» **Required work**
Can you rewrite the rows from the line with "You are a computer-use" through the end of the rows, swapping "screenshot" for "screen image", keeping everything else unchanged and leaving the pictures out?

» **The data**
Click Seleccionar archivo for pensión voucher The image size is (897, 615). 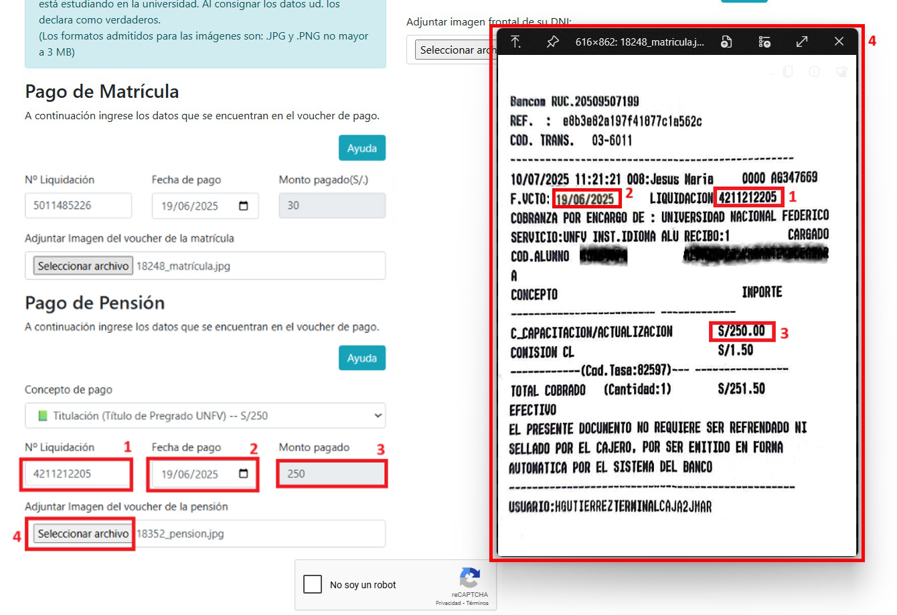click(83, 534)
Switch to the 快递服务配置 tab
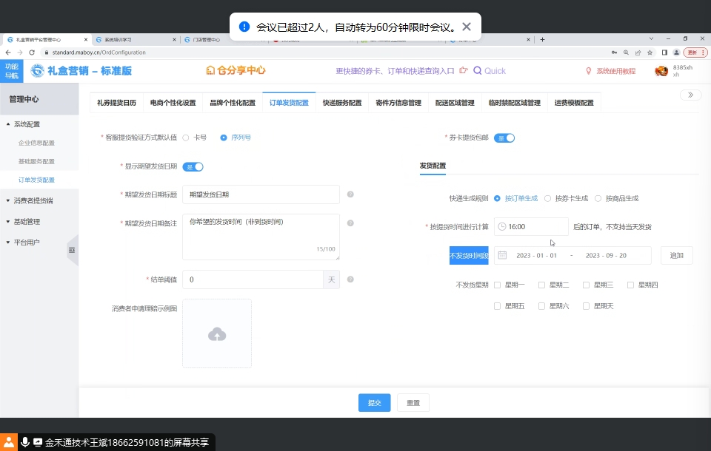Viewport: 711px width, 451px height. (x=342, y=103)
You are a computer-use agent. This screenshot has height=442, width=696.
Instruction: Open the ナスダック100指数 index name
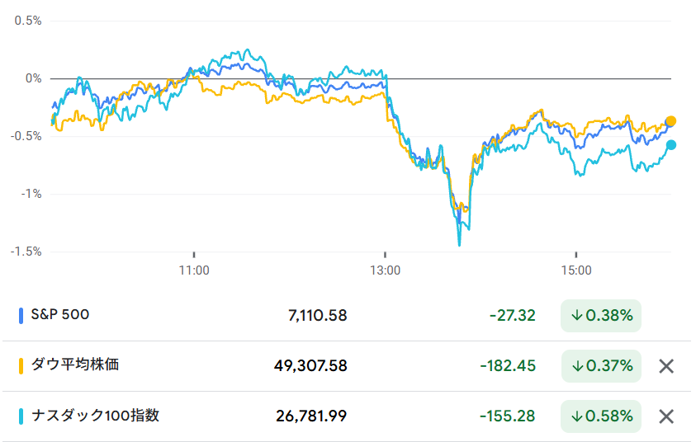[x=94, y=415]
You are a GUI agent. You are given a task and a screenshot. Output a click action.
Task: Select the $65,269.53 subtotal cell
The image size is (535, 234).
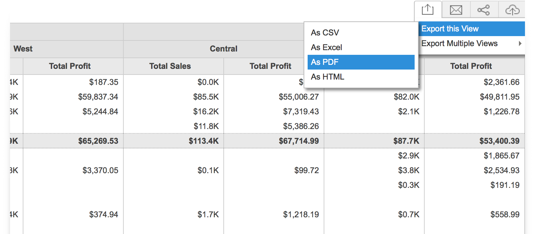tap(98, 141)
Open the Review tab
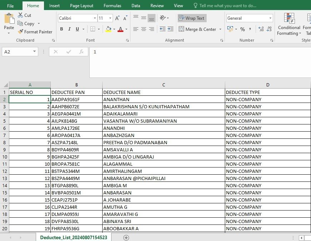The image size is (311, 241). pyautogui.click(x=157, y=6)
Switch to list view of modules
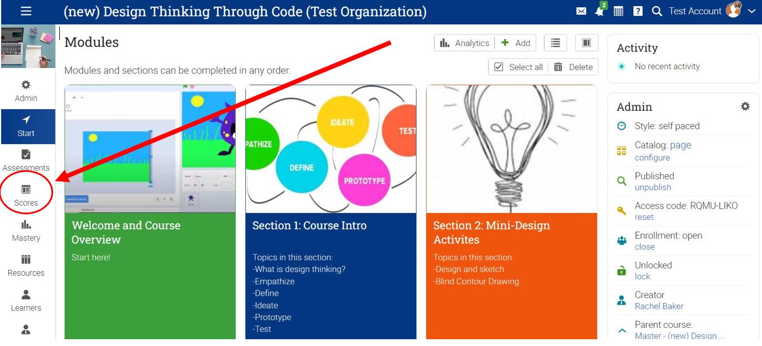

» **Output**
You are a computer-use agent. This screen image has height=442, width=696.
Instruction: Open the ナスダック100指数 index name
[x=94, y=415]
You are a GUI agent. You are given a task and a screen image. Output a click action.
Task: Select the $65,269.53 subtotal cell
The image size is (535, 234).
tap(98, 141)
Open the Review tab
The image size is (311, 241). pyautogui.click(x=157, y=6)
Switch to list view of modules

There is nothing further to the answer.